Auch wenn die menschenrechtswidrige Ex-Post-Triage doch nicht kommen solle, gelte es dennoch, auch die anderen Problempunkte im bisherigen Gesetzesentwurfes zu bedenken. Aktuell wäre das Gesetz nicht geeignet, die Benachteiligung von Menschen mit Behinderung bei der Verteilung pandemiebedingt knapper intensivmedizinischer Behandlungsressourcen hinreichend wirksam zu verhindern, wie es das Bundesverfassungsgericht in seinem Beschluss vom 16.12.2021 (1 BvR 1541/20) formuliert hat.
So ist nach bisherigem Stand vorgesehen dass nach der 'aktuellen und kurzfristigen Überlebenswahrscheinlichkeit' entschieden werden soll, wer behandelt werden soll und wer nicht. Auf diesem Weg könnte das Kriterium der Überlebenswahrscheinlichkeit zu unbewusster Benachteiligung von Menschen mit Behinderung führen, wenn eine behinderte und eine nicht-behinderte Person um dasselbe Intensivbett konkurrieren. Dies sei mit der im Grundgesetz festgelegten Wahrung der menschlichen Würde unvereinbar.
Das Bundesverfassungsgericht entschied in seinem Urteil vom 15. Februar 2006 zum Luftsicherheitsgesetz (1 BvR 357/05): Selbst das sichere Wissen um den Tod bestimmter Menschen in sehr naher Zukunft erlaubt es nicht, das Leben anderer, die längere Lebensaussichten haben, zu priorisieren.

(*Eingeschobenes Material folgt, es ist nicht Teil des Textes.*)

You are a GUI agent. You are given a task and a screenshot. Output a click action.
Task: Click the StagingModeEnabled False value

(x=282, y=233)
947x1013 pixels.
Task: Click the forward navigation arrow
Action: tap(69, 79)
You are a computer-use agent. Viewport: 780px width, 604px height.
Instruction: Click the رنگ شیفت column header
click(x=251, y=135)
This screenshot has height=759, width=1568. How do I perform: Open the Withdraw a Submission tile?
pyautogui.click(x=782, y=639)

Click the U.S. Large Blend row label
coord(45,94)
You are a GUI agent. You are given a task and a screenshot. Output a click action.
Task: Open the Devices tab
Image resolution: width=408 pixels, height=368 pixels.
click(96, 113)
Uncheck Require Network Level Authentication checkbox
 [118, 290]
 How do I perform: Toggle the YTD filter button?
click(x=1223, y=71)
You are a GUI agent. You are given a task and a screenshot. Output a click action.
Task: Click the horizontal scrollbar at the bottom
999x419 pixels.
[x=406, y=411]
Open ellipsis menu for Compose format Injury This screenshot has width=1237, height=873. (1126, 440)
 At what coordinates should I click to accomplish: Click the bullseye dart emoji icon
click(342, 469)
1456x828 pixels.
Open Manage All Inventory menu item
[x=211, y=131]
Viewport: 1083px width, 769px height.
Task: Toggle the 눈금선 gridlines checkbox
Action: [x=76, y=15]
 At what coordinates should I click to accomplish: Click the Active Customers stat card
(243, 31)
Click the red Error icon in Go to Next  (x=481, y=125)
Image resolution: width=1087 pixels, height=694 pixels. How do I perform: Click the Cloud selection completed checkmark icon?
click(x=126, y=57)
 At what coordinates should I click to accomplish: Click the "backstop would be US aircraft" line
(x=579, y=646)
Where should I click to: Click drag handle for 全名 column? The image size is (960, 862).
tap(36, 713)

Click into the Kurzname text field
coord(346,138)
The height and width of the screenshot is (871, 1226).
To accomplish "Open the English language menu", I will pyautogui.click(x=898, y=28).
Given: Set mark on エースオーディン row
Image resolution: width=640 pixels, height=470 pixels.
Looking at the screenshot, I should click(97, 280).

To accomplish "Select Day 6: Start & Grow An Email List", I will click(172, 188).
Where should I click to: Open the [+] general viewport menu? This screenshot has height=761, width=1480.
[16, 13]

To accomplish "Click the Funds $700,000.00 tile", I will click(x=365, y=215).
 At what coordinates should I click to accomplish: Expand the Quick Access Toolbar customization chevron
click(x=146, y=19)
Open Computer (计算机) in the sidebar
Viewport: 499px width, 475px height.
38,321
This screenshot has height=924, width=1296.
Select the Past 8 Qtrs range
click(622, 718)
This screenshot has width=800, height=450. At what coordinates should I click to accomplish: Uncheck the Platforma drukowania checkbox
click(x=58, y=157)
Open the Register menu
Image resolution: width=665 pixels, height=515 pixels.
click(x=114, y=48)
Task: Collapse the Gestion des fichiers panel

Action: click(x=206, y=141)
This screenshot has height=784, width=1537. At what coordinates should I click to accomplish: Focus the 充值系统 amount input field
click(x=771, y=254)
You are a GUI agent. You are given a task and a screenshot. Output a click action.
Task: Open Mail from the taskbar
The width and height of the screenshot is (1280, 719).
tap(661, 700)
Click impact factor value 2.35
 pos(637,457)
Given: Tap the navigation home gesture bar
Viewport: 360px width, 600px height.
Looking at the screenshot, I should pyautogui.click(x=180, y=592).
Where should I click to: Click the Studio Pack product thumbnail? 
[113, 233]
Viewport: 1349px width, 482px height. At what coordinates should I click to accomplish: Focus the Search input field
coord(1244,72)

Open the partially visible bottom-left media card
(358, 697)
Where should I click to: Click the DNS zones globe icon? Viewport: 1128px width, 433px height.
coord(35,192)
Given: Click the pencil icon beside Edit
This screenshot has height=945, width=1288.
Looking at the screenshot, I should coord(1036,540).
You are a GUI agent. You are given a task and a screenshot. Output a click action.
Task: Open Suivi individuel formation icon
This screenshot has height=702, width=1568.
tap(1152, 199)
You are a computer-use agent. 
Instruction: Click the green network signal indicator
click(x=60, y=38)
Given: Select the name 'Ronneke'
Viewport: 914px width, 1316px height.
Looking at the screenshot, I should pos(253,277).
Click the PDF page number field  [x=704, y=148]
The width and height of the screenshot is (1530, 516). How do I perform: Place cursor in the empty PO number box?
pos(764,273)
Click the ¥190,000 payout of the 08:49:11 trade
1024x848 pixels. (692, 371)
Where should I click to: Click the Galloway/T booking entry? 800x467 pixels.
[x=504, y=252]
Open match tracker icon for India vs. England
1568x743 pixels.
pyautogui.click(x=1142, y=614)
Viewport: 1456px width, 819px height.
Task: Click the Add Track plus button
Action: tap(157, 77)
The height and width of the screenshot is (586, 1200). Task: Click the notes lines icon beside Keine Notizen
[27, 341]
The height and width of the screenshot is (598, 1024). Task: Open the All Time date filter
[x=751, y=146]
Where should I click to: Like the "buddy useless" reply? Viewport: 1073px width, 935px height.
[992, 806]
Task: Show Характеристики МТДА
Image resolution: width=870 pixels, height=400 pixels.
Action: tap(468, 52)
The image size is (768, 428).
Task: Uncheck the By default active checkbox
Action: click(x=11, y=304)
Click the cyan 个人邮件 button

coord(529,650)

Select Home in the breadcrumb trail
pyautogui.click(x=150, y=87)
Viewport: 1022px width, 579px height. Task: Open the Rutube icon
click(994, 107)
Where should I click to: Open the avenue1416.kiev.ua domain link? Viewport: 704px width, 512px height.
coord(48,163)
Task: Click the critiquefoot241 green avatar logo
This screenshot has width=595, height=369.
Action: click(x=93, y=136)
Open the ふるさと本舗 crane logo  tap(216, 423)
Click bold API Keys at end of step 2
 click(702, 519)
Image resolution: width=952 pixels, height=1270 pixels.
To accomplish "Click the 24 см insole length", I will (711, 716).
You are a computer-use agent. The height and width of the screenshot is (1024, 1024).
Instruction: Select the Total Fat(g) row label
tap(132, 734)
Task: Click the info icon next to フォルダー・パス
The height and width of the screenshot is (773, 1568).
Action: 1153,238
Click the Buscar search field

Zudem seien auch die Rahmenbedingungen für ein mögliches Triage-Verfahren bisher zu unklar: Wichtig wäre es demnach Fachpersonal mit praktischer Erfahrung im Bereich Beeinträchtigung und Behinderungen und Geriatrie hinzuzuziehen. Außerdem werden auch die vorgesehenen allgemeinen Dokumentationspflichten der besonderen Situation der Triage keinesfalls gerecht. Und auch die Frage nach einer externen Prüfinstanz sei nicht geklärt.